▶ _Data for the task_:
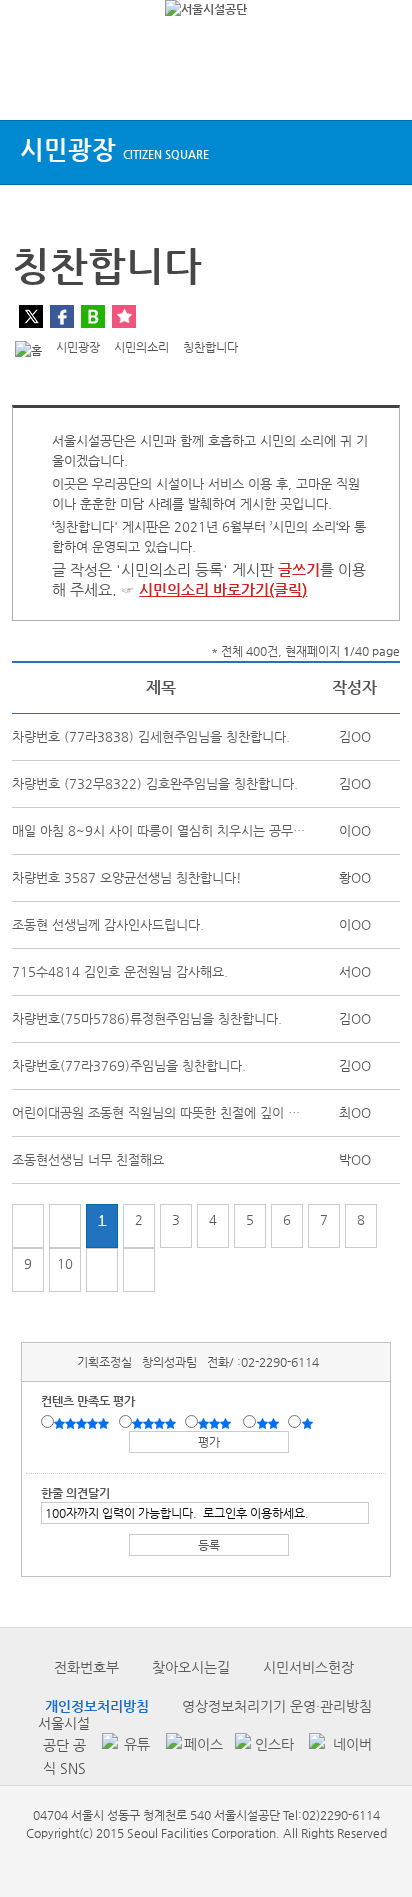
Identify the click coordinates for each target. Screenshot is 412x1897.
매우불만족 (308, 1423)
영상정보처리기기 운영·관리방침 (277, 1706)
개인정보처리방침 (97, 1706)
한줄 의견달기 (75, 1493)
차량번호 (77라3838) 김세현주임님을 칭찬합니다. (151, 736)
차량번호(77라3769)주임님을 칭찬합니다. (129, 1065)
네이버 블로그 (93, 316)
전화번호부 (86, 1667)
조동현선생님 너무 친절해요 (88, 1159)
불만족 (269, 1423)
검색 (378, 82)
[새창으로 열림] (124, 1745)
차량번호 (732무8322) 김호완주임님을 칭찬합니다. (155, 783)
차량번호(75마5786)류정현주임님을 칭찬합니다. (147, 1018)
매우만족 (84, 1423)
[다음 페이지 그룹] (102, 1270)
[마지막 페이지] (139, 1270)
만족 (156, 1423)
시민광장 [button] (114, 149)
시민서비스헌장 (308, 1667)
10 (65, 1263)
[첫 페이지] (28, 1226)
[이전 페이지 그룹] (65, 1226)
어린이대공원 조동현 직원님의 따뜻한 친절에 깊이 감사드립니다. (188, 1112)
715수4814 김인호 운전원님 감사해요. (120, 971)
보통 (218, 1423)
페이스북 (62, 316)
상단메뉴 (32, 82)
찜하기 (124, 316)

▶ _Exercise objective_:
Every line of the entries above that holds "칭찬합니다" should be copied out.

▶ _Task result_:
차량번호 (77라3838) 김세현주임님을 칭찬합니다. (151, 736)
차량번호(77라3769)주임님을 칭찬합니다. (129, 1065)
차량번호 (732무8322) 김호완주임님을 칭찬합니다. (155, 783)
차량번호(75마5786)류정현주임님을 칭찬합니다. (147, 1018)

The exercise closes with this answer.